Thursday, May 03, 2007

All Consuming Charity

Charity these days is branded, prepared and packaged for the ultimate convenience.

Just as we buy convenience microwavable food, we can now buy that charitable feeling.

Years ago you had to have some personal contact with the needy in order get that selfless fillip to your ego. Now you can keep the needy at arms length - at the other end of a long, long supply chain of professional charity workers.

Fair trade is just the natural conclusion of charity in consumerist societies.

No need to worry about being near smelly bums at StarBucks. Just flirt with the pretty waitress, surf on wifi, drink coffee and save the world.

I for one, love it!

9 comments:

Denica said...

hm. i dont get it.

mukuge said...

heh - out of sight, out of mind?

well, we live in a shallow world and our lifestyles (however much or little we want to deny) are quite shallow as we seek so satisfy ourselves. We spend money to 'buy' charity works through proxies to satisfy the desire to feel that we are good and we mean good. We care but we don't really give a damn as long as the products & services deliver. Welcome to the consumerist society!

(so much for fairtrade products - I'd rather put in some elbow grease and do the works myself.)

johnorford said...

yeh suppose that's the point, nowadays we don't have to /do/ good work for disadvantaged, we just buy, buy, buy.

spew-it-all said...

"Charity these days is branded, prepared and packaged for the ultimate convenience".

Does this mean resistance is carried out by using any sources provided by capitalism? It means completely to change the meaning of 'buying'...i buy to resist

Fair trade is just the natural conclusion of charity in consumerist societies.

Well i suppose the spirit is like charity, involving a lot of community works

johnorford said...

My point is that years ago charity was a feeling, where people felt the need to physically help others in person.

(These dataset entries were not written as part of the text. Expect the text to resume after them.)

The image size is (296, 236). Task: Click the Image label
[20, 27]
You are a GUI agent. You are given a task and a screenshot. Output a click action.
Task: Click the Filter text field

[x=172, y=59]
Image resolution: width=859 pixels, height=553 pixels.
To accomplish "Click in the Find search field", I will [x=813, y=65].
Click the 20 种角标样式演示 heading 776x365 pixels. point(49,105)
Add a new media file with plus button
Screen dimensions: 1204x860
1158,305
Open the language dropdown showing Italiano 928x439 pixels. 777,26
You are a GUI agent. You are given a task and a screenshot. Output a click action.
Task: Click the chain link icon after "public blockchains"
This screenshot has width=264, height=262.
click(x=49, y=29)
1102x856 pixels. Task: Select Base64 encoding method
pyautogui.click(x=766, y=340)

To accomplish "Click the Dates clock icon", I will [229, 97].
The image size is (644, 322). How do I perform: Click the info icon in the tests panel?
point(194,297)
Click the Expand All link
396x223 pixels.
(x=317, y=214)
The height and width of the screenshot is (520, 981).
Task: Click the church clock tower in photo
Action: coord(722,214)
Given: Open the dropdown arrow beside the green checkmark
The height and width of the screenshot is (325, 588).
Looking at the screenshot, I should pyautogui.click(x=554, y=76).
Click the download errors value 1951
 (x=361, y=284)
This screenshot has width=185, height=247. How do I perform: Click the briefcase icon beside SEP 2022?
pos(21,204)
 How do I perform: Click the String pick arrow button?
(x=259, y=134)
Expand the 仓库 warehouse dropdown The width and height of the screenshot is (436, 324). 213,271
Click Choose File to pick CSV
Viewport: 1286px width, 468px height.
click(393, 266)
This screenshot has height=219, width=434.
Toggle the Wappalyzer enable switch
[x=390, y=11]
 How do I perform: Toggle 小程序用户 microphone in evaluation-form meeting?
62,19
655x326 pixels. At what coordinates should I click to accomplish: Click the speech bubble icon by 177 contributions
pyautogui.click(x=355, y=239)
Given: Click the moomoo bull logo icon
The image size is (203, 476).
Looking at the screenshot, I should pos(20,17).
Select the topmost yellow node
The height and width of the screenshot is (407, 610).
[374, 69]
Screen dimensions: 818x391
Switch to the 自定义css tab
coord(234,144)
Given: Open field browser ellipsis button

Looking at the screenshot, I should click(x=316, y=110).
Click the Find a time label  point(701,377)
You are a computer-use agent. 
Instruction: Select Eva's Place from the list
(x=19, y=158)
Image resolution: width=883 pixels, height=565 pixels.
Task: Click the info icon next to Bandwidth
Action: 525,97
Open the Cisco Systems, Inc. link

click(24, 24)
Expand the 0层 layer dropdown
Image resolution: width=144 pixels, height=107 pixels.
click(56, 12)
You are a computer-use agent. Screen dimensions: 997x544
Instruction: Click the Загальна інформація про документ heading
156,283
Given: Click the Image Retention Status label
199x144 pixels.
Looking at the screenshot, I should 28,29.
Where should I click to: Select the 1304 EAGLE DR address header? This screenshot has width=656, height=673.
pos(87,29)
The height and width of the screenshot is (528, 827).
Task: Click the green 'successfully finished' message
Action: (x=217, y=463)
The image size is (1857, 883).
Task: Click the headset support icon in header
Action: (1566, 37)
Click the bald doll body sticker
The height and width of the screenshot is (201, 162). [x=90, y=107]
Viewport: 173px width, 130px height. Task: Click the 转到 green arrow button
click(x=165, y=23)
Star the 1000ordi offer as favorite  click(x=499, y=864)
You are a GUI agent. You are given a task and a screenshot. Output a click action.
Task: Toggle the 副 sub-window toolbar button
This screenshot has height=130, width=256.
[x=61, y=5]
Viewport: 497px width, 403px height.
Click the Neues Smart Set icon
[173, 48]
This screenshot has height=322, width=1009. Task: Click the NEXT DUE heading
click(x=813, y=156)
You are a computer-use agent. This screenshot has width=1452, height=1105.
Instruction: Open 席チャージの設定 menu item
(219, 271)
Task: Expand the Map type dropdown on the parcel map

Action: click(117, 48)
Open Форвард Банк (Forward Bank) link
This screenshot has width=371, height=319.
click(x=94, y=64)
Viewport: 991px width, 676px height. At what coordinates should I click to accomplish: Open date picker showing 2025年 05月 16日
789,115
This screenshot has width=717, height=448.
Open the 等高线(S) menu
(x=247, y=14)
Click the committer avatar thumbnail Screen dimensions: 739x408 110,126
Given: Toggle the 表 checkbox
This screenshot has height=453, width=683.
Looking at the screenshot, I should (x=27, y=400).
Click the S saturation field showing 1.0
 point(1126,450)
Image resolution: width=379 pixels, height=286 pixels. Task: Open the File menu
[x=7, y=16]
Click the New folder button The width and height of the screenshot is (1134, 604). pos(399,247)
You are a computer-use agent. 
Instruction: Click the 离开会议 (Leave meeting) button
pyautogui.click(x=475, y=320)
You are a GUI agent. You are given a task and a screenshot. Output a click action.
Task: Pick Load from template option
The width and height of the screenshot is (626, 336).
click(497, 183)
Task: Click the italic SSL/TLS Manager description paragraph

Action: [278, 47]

Now you can just buy that feeling, you don't need to take time out to help anyone, you just earn money and send off a portion to some needy people...

Berly said...

Hmmm... but I am not sure packaged-charity work as subtitute for do-it-yourself charity.

They are most likely to be complement good. Those with inclination but little time do-it-yourself charity may prefer the packaged-charity.

If more choice for do-gooders mean more charity for the needy then I am all for it.

johnorford said...

that's a v good point berly.

but such modern innovations i suspect reduce a feeling of community and individual's understanding of the needy.

you could also say that charity work and fund raising is now more efficient than ever before. but i am skeptical!

Centophobia said...

I'm not really sure how I feel about the right or wrong of consuming charity. I don't really think that buying a coloured wristband, signing up for a cause on Facebook, or buying a red Ipod really "means" anything. Sure it helps in some small way, but lets face it, the people we elect to run our countries have so much more power to change the world, not through financial aid but through political pressure and working with other countries.

Buying to help save the world, seems so removed, so impersonal, that I think I'm probably doing it to make myself feel less guilty for living so well, so wastefully, while other people are living with illness, poverty, oppression.

Is charity a worthy act if it's motivation is egoistic?

johnorford said...

"Is charity a worthy act if it's motivation is egoistic?"

My line on that is that charity is better than nothing, even if it is egotistical - or if there are other ulterior motives behind it.

Our politicians don't do much good for the impoverished around the world, simply because it's not really a make or break issue like health care, employment, education and taxation is.

No use complaining about politicians, we elect them, so it's our own fault...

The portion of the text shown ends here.